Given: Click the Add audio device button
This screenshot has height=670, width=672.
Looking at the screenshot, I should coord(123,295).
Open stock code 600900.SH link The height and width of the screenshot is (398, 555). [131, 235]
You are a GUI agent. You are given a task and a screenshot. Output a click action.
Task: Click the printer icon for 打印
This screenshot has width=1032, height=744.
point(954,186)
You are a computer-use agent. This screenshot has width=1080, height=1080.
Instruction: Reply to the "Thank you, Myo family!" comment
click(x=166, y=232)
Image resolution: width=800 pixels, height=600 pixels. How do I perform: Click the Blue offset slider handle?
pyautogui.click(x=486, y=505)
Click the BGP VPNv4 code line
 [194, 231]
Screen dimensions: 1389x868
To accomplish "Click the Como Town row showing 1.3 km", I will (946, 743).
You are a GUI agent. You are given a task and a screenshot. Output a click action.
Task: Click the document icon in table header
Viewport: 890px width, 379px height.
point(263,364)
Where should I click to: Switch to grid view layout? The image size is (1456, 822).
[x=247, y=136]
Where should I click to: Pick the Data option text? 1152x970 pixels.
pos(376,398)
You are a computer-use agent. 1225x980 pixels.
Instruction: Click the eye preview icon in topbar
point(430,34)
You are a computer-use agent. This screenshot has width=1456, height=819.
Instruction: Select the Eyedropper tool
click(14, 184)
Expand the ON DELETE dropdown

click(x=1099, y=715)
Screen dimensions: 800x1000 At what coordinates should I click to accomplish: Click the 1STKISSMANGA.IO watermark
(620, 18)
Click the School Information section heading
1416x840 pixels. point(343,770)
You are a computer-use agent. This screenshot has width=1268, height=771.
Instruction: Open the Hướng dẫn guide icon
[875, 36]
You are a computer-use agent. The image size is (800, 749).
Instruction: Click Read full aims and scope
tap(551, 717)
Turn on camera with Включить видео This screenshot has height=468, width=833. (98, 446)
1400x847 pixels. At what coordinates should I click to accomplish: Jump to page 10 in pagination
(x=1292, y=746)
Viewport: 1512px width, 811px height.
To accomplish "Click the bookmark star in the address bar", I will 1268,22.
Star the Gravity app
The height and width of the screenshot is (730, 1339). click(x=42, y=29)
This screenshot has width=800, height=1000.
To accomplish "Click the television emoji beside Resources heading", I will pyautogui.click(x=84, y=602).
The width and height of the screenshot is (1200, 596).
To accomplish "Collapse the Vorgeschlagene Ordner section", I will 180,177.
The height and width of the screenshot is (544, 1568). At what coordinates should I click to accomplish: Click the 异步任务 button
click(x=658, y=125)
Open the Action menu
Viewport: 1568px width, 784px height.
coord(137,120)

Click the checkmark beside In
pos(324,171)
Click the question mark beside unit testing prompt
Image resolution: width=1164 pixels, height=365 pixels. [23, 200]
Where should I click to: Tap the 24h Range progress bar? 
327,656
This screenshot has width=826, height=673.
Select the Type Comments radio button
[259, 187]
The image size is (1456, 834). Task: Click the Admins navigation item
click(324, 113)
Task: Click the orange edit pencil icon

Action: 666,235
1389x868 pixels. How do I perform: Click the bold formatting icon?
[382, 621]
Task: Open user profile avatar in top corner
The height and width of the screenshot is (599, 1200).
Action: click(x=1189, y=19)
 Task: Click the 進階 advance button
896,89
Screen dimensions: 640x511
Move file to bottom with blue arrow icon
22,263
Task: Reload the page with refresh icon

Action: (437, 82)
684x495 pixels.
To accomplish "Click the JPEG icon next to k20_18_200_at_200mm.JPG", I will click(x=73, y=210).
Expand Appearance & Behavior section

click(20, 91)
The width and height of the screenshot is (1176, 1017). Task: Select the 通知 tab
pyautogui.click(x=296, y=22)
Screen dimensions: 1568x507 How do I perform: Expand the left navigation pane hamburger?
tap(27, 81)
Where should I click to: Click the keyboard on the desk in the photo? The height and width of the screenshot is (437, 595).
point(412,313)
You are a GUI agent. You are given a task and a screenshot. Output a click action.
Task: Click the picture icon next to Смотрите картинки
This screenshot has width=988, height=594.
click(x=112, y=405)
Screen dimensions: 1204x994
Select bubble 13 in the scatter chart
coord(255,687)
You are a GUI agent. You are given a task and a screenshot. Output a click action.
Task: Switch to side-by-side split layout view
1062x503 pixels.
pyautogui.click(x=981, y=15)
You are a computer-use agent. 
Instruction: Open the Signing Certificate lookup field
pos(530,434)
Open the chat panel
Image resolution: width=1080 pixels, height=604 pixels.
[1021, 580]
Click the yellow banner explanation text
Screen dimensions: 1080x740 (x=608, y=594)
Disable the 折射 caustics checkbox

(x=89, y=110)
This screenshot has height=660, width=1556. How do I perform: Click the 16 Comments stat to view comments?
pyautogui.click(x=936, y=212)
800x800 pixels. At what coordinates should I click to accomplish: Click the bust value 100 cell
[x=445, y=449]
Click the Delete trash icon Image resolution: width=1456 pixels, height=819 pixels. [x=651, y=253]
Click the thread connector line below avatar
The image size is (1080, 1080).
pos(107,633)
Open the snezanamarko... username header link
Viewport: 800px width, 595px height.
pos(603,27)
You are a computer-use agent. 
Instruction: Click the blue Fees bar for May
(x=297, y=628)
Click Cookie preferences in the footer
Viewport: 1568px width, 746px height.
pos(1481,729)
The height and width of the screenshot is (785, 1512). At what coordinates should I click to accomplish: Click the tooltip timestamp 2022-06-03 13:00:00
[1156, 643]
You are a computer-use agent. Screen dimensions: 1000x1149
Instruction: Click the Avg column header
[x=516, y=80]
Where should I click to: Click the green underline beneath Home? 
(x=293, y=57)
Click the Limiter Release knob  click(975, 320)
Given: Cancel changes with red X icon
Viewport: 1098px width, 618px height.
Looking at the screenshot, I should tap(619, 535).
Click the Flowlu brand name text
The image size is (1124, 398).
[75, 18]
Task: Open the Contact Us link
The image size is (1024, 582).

Given instruction: Can you revise the records from the line containing "Star the Gravity app" down to the line containing "Image resolution: width=1164" by putting "tick mark" in place of "checkmark" and leaving everything else unchanged? Return only those lines.

The completed task:
Star the Gravity app
The height and width of the screenshot is (730, 1339). click(x=42, y=29)
This screenshot has width=800, height=1000.
To accomplish "Click the television emoji beside Resources heading", I will pyautogui.click(x=84, y=602).
The width and height of the screenshot is (1200, 596).
To accomplish "Collapse the Vorgeschlagene Ordner section", I will 180,177.
The height and width of the screenshot is (544, 1568). At what coordinates should I click to accomplish: Click the 异步任务 button
click(x=658, y=125)
Open the Action menu
Viewport: 1568px width, 784px height.
coord(137,120)

Click the tick mark beside In
pos(324,171)
Click the question mark beside unit testing prompt
Image resolution: width=1164 pixels, height=365 pixels. [23, 200]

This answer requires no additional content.